Witajcie Kochani. Dzisiaj postanowiłam się z Wami
podzielić sposobem na zrobienie własnego talizmanu lub amuletu, który będzie
przyciągał samo szczęście z dowolnej dziedziny życia. Ale za nim przejdę do
sposobu jego wykonania wpierw podzielą się z Wami pewną historią. Moja
przyjaciółka Ewa, która od lat zajmuje się sportem pewnego razu doznała silnej
kontuzji stawu skokowego. Lekarz oznajmił, że czeka ją dość długa
rekonwalescencja a później rehabilitacja. Nie trudno się domyśleć, iż przeżyła
lekkie załamanie Jej miłość - sport na jakiś czas musiała poczekać a sama Ewa
postanowiła wypełnić wolny czas czytając książki.

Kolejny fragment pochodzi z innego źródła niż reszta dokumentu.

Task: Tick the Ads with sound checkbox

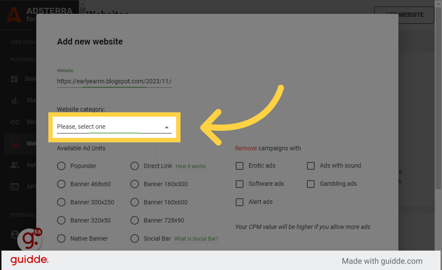Action: coord(311,166)
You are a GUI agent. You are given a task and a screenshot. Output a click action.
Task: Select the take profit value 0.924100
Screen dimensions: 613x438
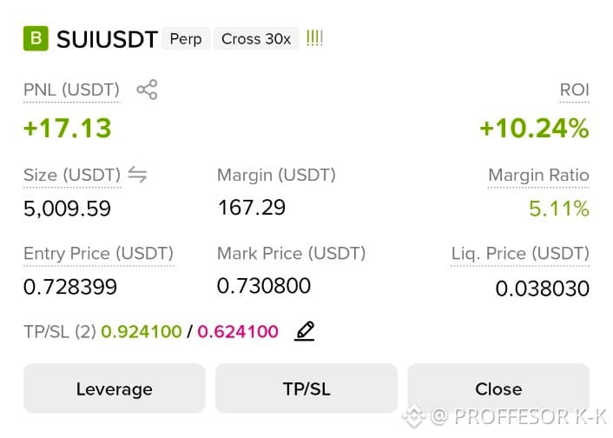pyautogui.click(x=142, y=331)
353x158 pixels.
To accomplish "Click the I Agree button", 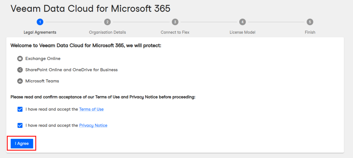I will pos(22,144).
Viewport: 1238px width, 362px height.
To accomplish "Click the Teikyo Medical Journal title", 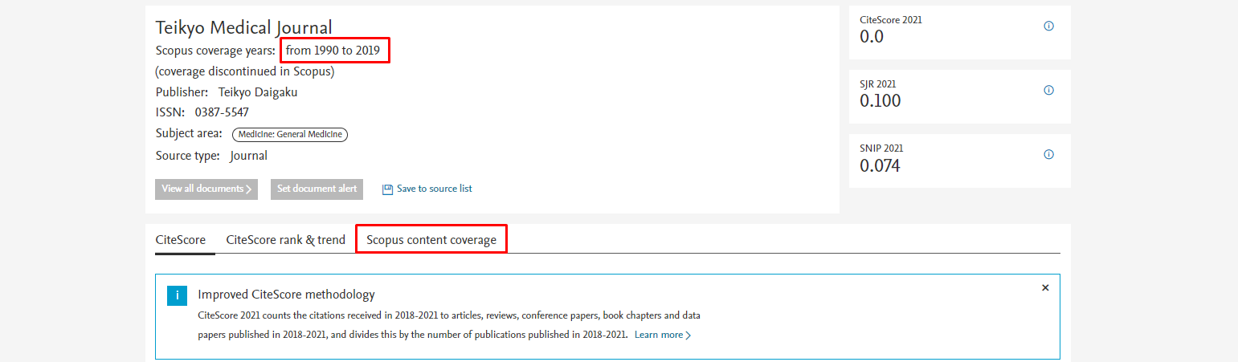I will 243,28.
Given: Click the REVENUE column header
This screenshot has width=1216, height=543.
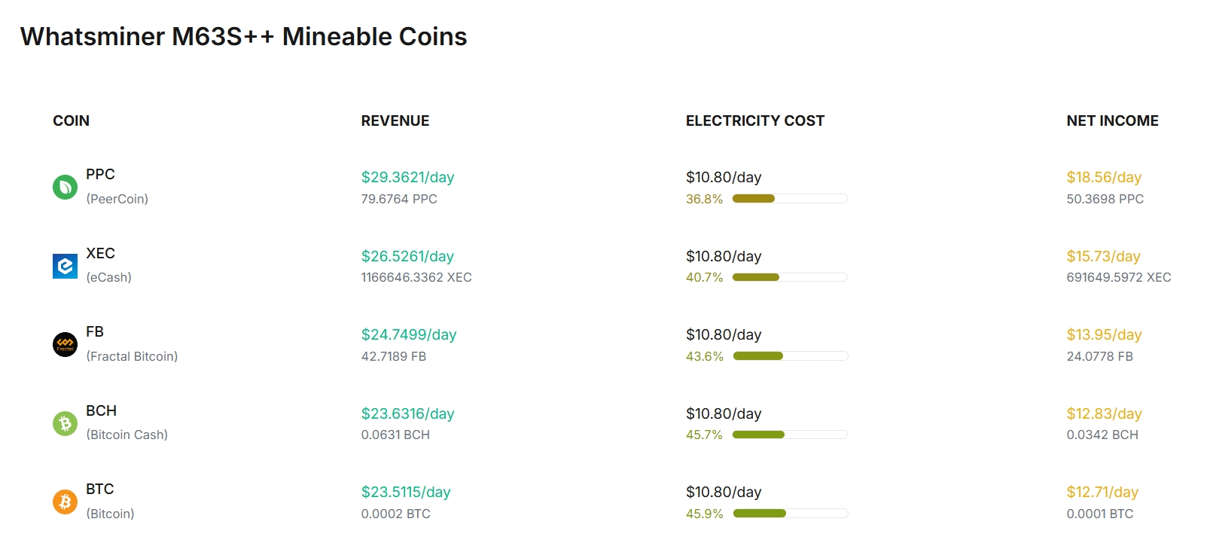Looking at the screenshot, I should click(x=395, y=120).
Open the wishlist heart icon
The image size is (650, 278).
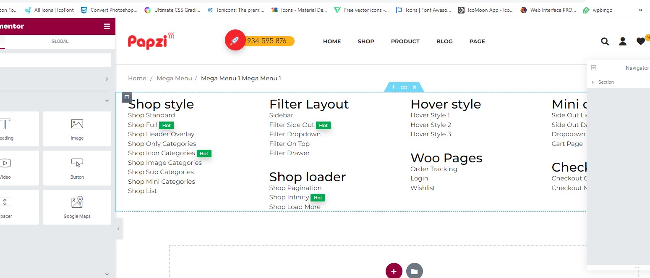pos(640,41)

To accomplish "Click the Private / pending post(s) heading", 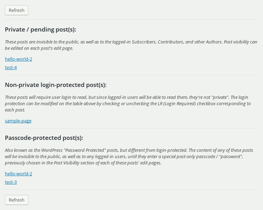I will click(40, 29).
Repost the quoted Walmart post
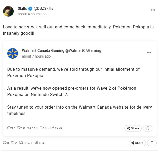Screen dimensions: 159x152 (29, 128)
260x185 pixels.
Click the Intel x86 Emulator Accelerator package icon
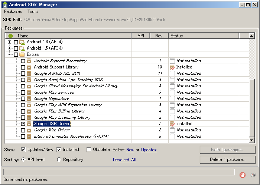pyautogui.click(x=29, y=137)
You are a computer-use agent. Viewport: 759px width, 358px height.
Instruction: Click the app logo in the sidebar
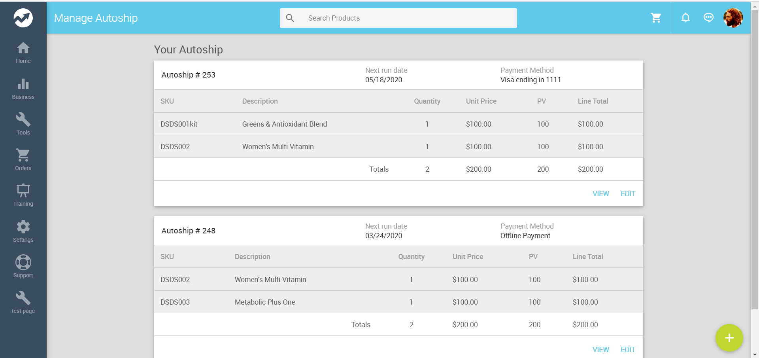click(x=23, y=18)
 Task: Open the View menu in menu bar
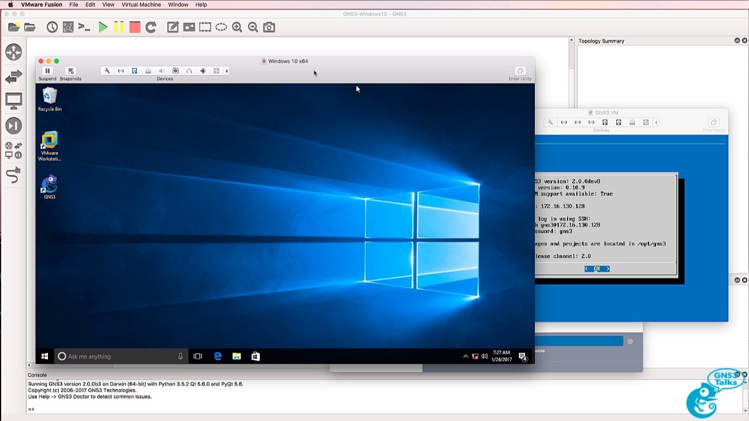coord(108,5)
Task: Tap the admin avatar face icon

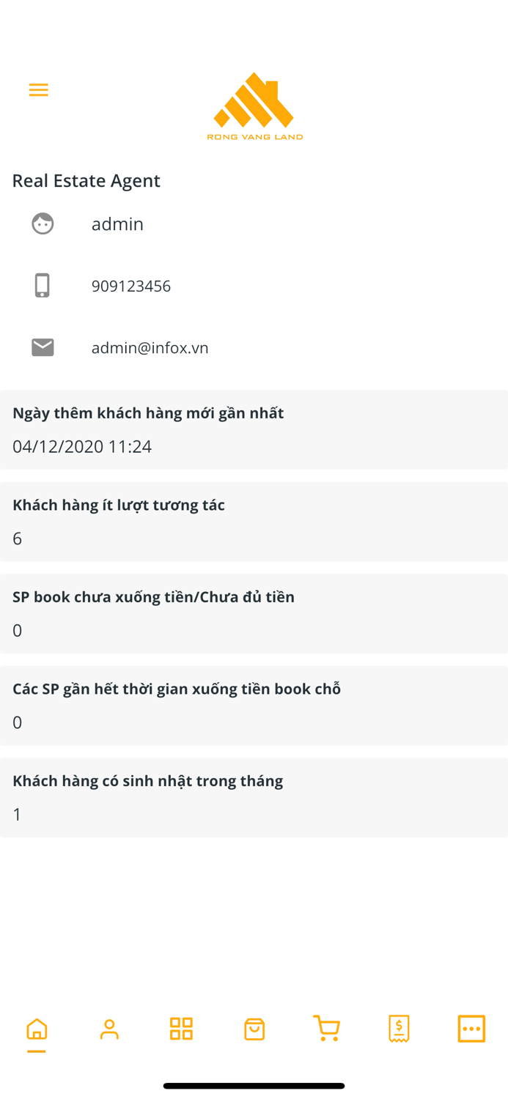Action: tap(43, 223)
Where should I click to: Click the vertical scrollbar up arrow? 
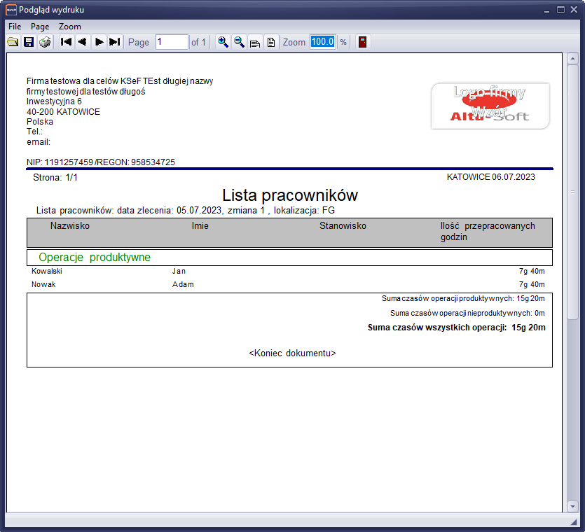click(572, 59)
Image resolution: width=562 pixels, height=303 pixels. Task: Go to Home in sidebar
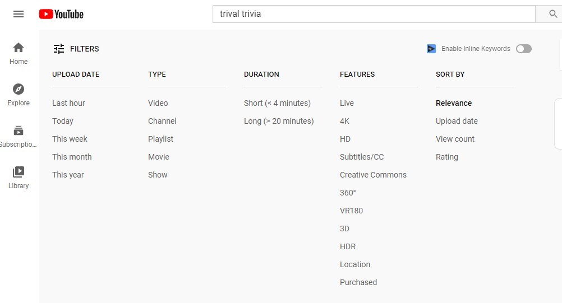[19, 53]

Przypadkowo ( lub nie -
gdyż nie wierzę w przypadki) trafiła na tytuł gdzie głównym tematem była silna
wola. Oczywiście Ewa posiadała silną potrzebę wrócenia do pełni sił, ale
brakowało jej motywacji. Po przeczytaniu książki zadzwoniła do mnie i spytała -
czy wierzę w przyciąganie pozytywnych myśli? Naturalnie potwierdziłam i
uściśliłam zdaniem, iż szczęście możemy znaleźć we wszystkim tylko trzeba umieć
je dojrzeć. Pamiętam jak Ewa roześmiała się i zbytnio bez entuzjazmu odpowiedziała,
że gdyby tak było to by teraz nie siedziała w ortezie i nie gapiłaby się przez
balkon. Pamiętam jak nie próbowałam ją przekonywać, ale nasza rozmowa skończyła
się na tym, iż Ewa postanowiła zaryzykować i znaleźć swój powód do motywacji. Czas mijał. Ewa pojechała na kolejną wizytę
kontrolną do ortopedy. Diagnozą, którą się podzieliła była szokująca. Nie wróci
do pełnej sprawności tak jak z przed kontuzji. Pamiętam jak opisała mi ten dzień,
kiedy ona sama zwróciła uwagę na symbol, który miał przyciągnąć jej szczęście.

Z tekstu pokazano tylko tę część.